Minister of Government of Córdoba
- In office 10 December 2007 – 10 December 2011
- Governor: Juan Schiaretti
- Preceded by: Eduardo Accastello
- Succeeded by: Oscar González

Minister of Public Works of Córdoba
- In office 10 December 1999 – 10 December 2003
- Governor: José Manuel de la Sota
- Succeeded by: Oscar Santarelli

Personal details
- Born: 25 May 1950 (age 75) Buenos Aires, Argentina
- Party: Justicialist Party
- Other political affiliations: Union for Córdoba (1998–2019) Frente de Todos (since 2019)

= Carlos Alberto Caserio =

Argentine politician (born 1950)

Carlos Alberto Caserio (born 25 May 1950) is an Argentine politician, who was a National Senator for Córdoba Province from 2015 to 2021 and a National Deputy from 2013 to 2015. A member of the Justicialist Party, Caserio formed part of the Union for Córdoba regional alliance from 1998 to 2019. In the Senate, he sat with the Frente de Todos parliamentary bloc from 2019 to 2021.

Caserio served in a number of posts in the Córdoba provincial government under José Manuel de la Sota and Juan Schiaretti.

==Early and personal life==
Caserio was born on 25 May 1950 in Buenos Aires. He began his political activism in the Peronist Left, and in 1978, he moved with his family to Valle Hermoso, a small town in the Punilla Department of Córdoba Province.

He is married to Alicia Narducci and has two children, Mariana and Hernán. His brother, Jorge Caserio, is also active in politics and served as mayor of Valle Hermoso.

==Political career==
During the 1990s, Caserio was director of the Rio II petrochemical plant and director of the National Administration of Health Insurance, and was elected to the provincial senate of Córdoba Province before its disestablishment with the adoption of a new provincial constitution. From 1998 to 1999, he was undersecretary of commerce and food in the Ministry of Agriculture, during the presidency of Carlos Menem.

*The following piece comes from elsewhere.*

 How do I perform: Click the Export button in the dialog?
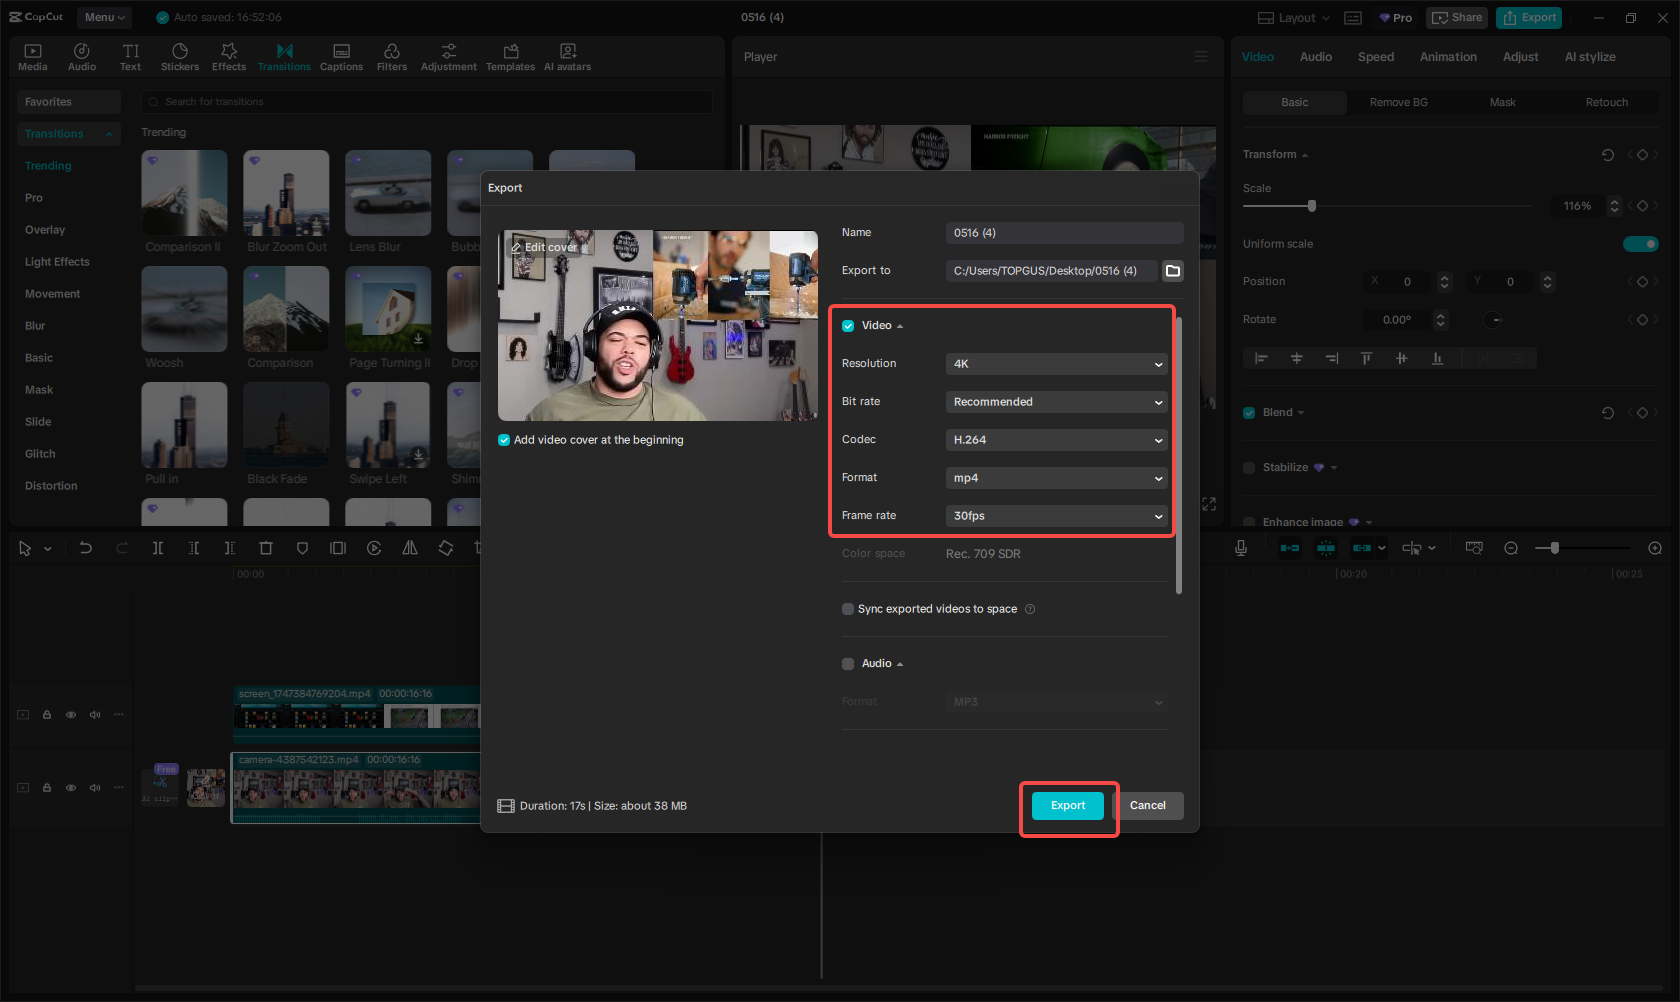pyautogui.click(x=1067, y=805)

In 1999, following the election of José Manuel de la Sota as governor of Córdoba, Caserio was appointed minister of public works. He held the position until 2003. In the 2003 legislative election, he was elected to the Argentine Chamber of Deputies on the Union for Córdoba list. In 2007, following the end of his mandate as deputy, Caserio was appointed Minister of Government of Córdoba by governor Juan Schiaretti, serving until 2011.

===National Senator===
In the 2015 general election, Caserio was the first Union for Córdoba candidate to the National Senate. With 21.11% of the vote, the Union for Córdoba list was the second-most voted alliance in the province, granting Caserio the seat for the minority as per the limited voting system used for the Argentine upper house. He was sworn in on 3 December 2015.

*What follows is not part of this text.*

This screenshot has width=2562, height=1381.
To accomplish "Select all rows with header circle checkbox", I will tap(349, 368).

While he originally remained in a single-member bloc (nominally representing Union for Córdoba), following the 2017 legislative election Caserio joined the Argentina Federal bloc led by Miguel Ángel Pichetto. Following the 2019 general election, most sectors of the peronist movement unified into the Frente de Todos, of which Caserio formed part. Caserio resigned from his post as president of the Córdoba Justicialist Party over disagreements with governor Schiaretti regarding the Frente de Todos and the decision by the Córdoba PJ to remain outside it.

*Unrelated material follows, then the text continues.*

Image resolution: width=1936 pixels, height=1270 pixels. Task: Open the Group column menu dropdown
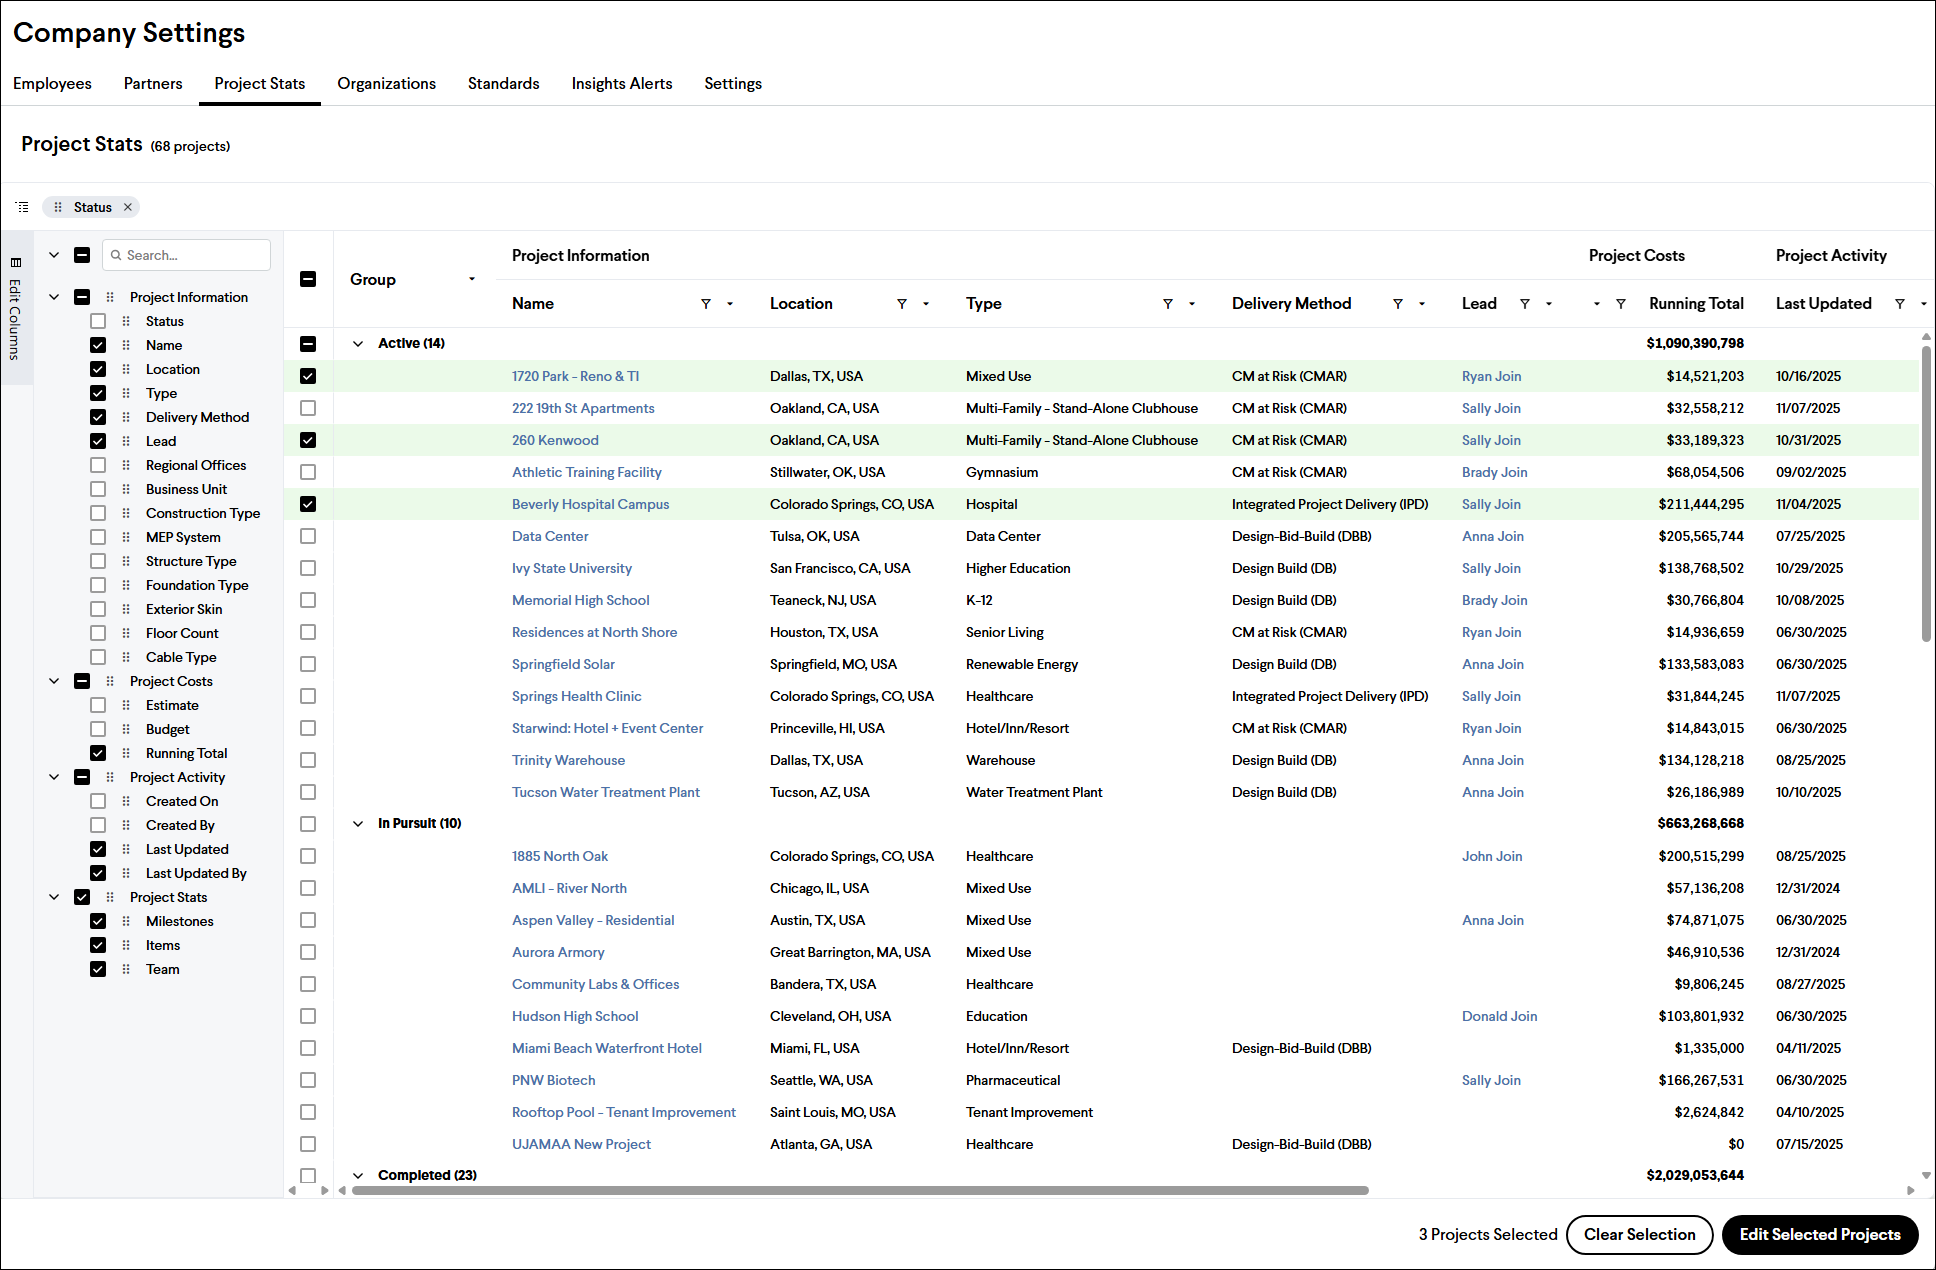coord(472,279)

As senator, Caserio formed part of the parliamentary commissions on Agriculture, National Defense, Regional Economies and Small Businesses, Tourism, Population and Human Development, and Internal Security, and he presided the commission on Budgets and Finances. He was a supporter of the legalization of abortion in Argentina, voting in favour the two Voluntary Interruption of Pregnancy bill debated by the Argentine Congress in 2018 and 2020.

Caserio stood for re-election in 2021 as the first candidate in the Frente de Todos list, alongside deputy Gabriela Estévez. The Frente de Todos list received merely 10.47% of the votes, and landed third, losing the seat for the minority. Caserio's term expired on 10 December 2021.

=== Vice-President of the Bank of the Argentine Nation ===
Caserio was designated Vice-president of the Banco de la Nación Argentina on 31 March 2022 by President Alberto Fernández in replacement of the previous Vice-president Matías Tombolini.